Activity: Could you transcribe exactly the lines below, from the line with "Task: Choose 自定义(U)... from the View menu" through the line with "Viewport: 1007px width, 583px height.", and nothing else, leaving out the pictures?

Supplied material section start

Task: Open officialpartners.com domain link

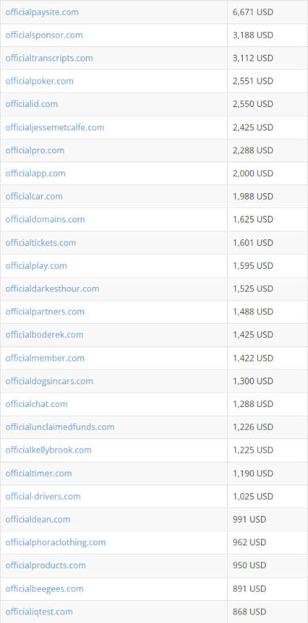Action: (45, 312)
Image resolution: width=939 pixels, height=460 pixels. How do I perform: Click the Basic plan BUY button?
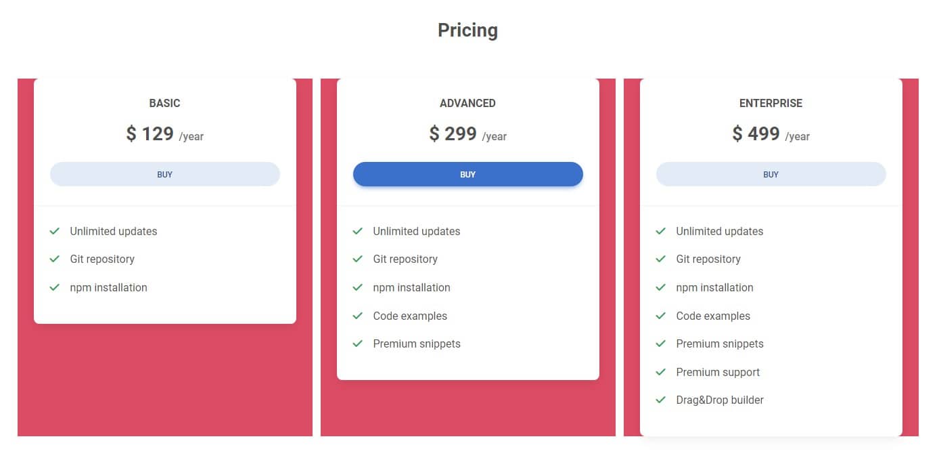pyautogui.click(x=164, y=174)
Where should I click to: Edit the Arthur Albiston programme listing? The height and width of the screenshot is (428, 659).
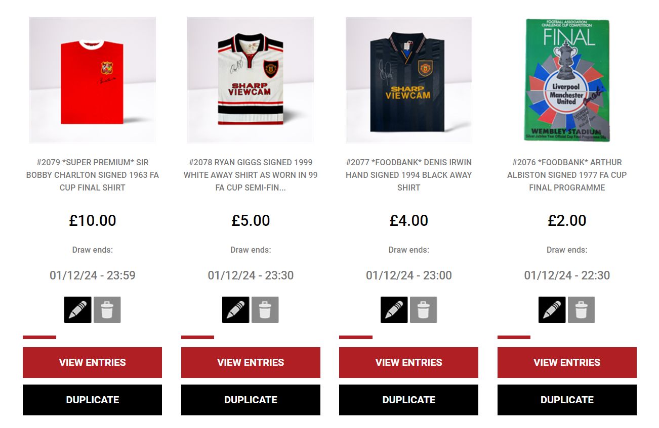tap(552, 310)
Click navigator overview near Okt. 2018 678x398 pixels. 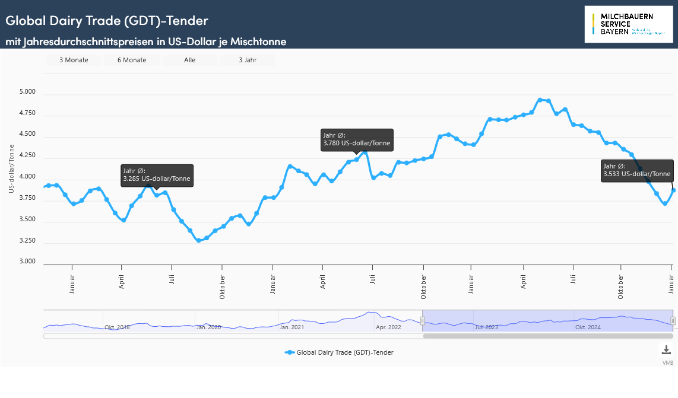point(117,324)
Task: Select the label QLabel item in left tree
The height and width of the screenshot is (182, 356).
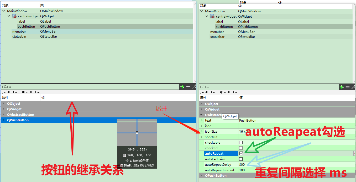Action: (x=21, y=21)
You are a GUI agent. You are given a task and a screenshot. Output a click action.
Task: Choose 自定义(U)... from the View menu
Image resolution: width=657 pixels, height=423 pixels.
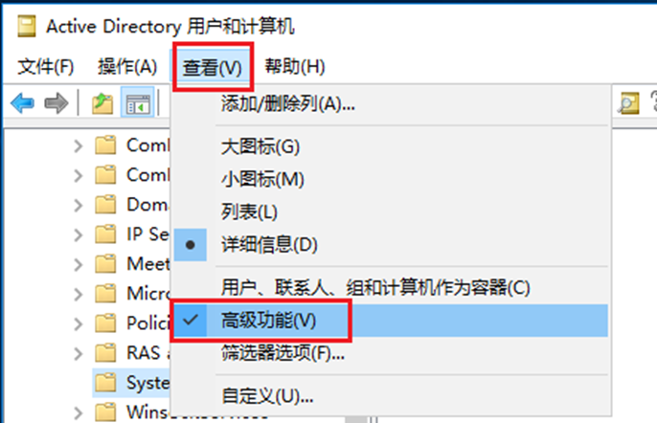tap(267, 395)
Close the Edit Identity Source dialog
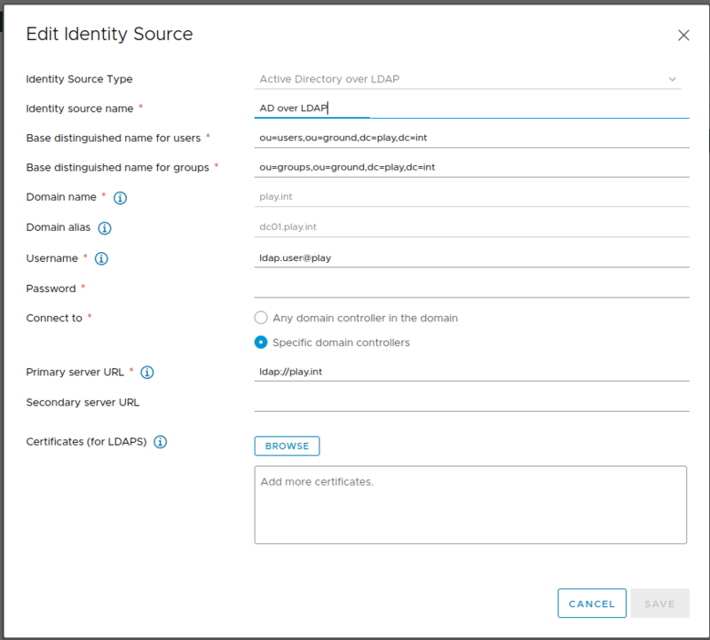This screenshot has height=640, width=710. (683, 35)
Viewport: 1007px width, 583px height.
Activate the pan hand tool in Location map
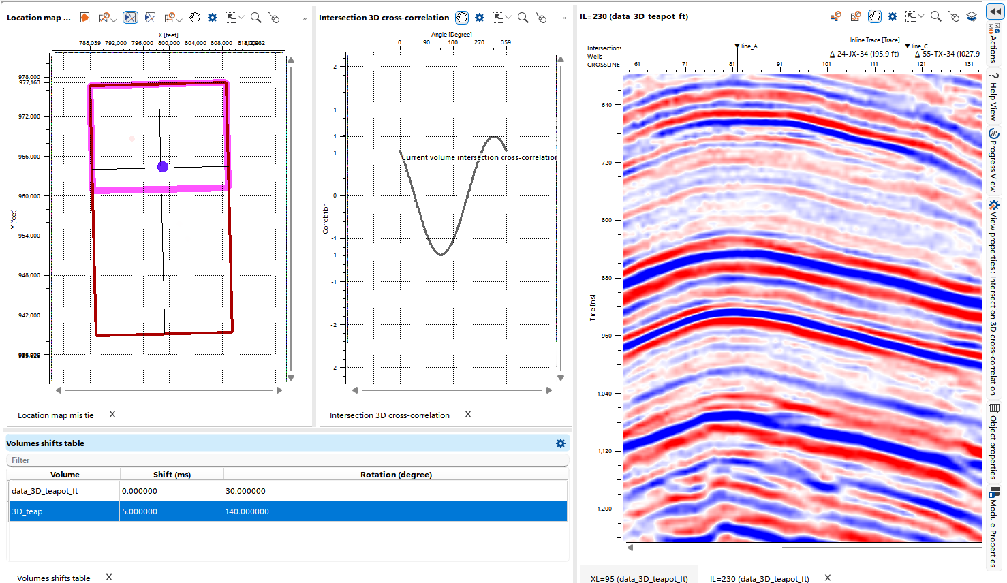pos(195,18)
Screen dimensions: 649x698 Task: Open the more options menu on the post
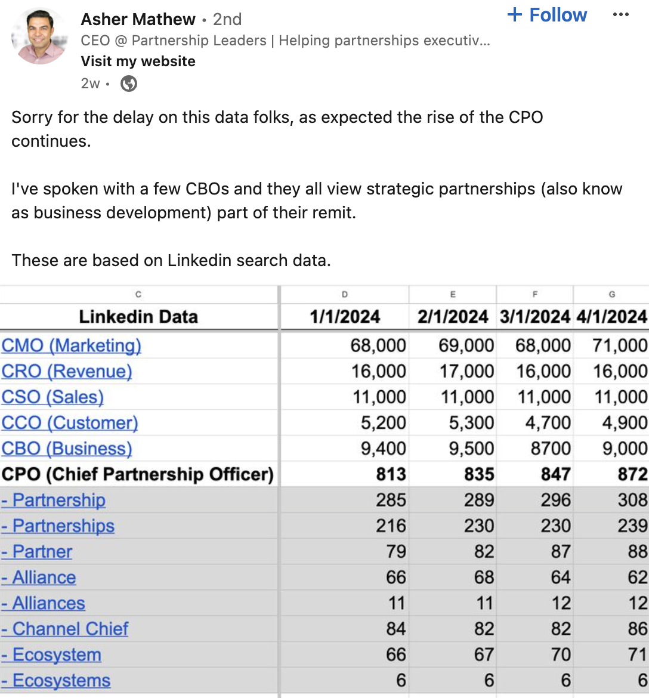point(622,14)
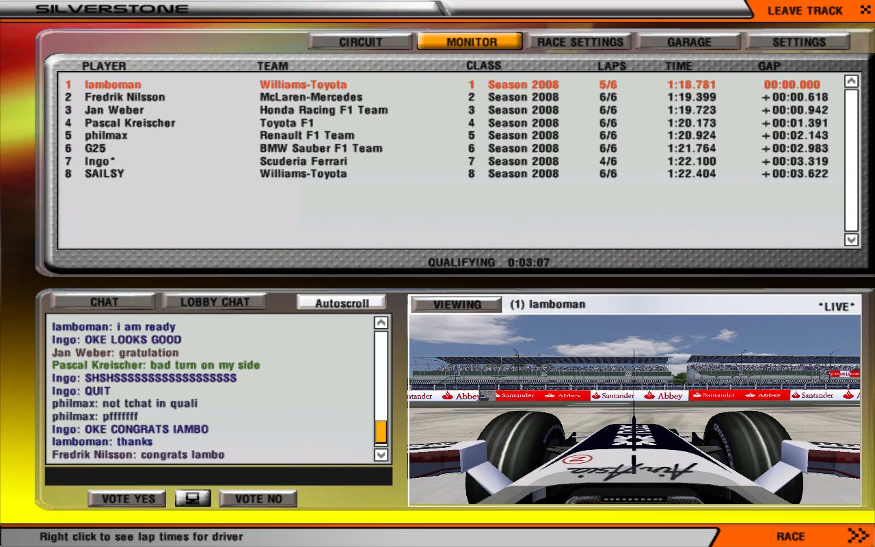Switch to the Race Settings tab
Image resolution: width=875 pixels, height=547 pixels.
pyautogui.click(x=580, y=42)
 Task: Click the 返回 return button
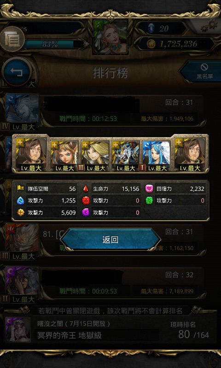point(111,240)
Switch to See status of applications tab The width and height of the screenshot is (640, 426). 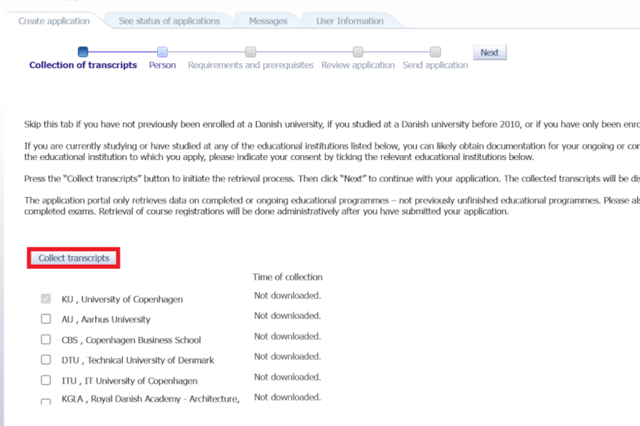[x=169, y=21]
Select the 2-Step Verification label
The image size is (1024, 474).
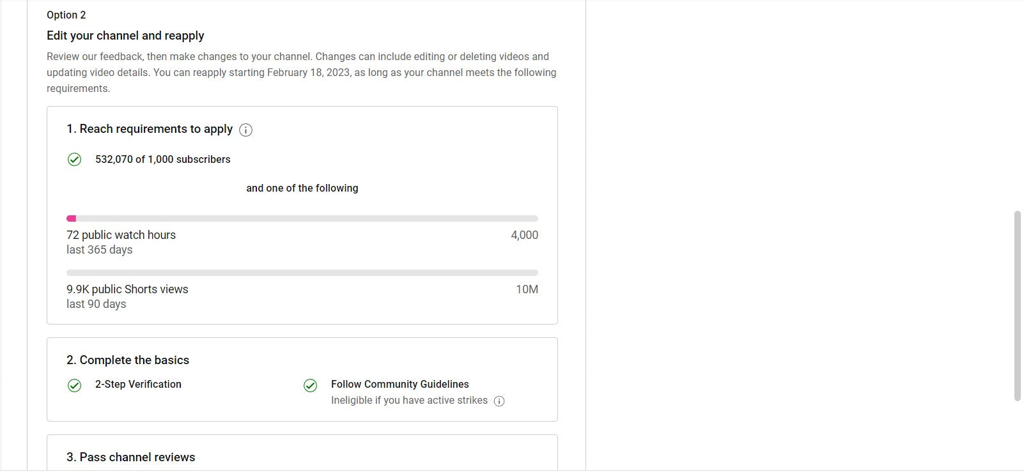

Supplied material section end

Expected answer:
Task: Choose 自定义(U)... from the View menu
Image resolution: width=657 pixels, height=423 pixels.
tap(267, 395)
Close the Edit Identity Source dialog
This screenshot has height=640, width=710. (683, 35)
Viewport: 1007px width, 583px height.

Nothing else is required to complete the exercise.